### To do
Copy each line below that has "arrow".

━━━ Material for the task ━━━

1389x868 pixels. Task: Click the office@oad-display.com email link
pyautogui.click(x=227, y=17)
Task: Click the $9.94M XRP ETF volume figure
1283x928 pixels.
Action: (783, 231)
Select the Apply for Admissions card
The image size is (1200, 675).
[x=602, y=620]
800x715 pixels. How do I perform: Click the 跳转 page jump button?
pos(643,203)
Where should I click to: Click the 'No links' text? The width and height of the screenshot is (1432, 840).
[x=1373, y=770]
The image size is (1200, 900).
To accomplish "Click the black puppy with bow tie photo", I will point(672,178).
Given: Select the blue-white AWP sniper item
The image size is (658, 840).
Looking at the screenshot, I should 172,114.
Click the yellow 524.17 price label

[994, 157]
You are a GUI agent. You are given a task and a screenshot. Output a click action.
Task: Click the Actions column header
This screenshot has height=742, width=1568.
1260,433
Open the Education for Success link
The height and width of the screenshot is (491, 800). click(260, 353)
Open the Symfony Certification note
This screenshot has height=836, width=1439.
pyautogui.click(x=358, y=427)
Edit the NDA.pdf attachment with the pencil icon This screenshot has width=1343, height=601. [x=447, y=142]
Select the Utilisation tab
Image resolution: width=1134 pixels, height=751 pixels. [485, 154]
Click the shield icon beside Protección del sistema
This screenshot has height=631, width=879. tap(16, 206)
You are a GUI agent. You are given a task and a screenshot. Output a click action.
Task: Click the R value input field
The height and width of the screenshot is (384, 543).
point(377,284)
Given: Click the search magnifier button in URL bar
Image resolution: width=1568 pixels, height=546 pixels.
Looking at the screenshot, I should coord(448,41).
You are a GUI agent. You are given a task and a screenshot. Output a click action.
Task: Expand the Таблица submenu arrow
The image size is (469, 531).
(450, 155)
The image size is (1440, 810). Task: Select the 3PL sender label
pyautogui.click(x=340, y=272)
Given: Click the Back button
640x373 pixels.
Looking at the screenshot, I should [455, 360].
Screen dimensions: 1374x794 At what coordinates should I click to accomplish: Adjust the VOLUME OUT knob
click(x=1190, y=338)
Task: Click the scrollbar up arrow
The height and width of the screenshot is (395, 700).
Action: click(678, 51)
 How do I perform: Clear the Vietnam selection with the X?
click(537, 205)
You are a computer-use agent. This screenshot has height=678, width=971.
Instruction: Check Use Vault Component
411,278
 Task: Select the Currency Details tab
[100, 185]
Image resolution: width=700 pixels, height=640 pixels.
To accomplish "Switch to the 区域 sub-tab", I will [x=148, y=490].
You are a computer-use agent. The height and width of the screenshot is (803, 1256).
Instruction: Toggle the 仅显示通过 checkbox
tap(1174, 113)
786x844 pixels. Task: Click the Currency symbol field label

━━━

### Task response
Task: Expand the Таблица submenu arrow
Task: Click the scrollbar up arrow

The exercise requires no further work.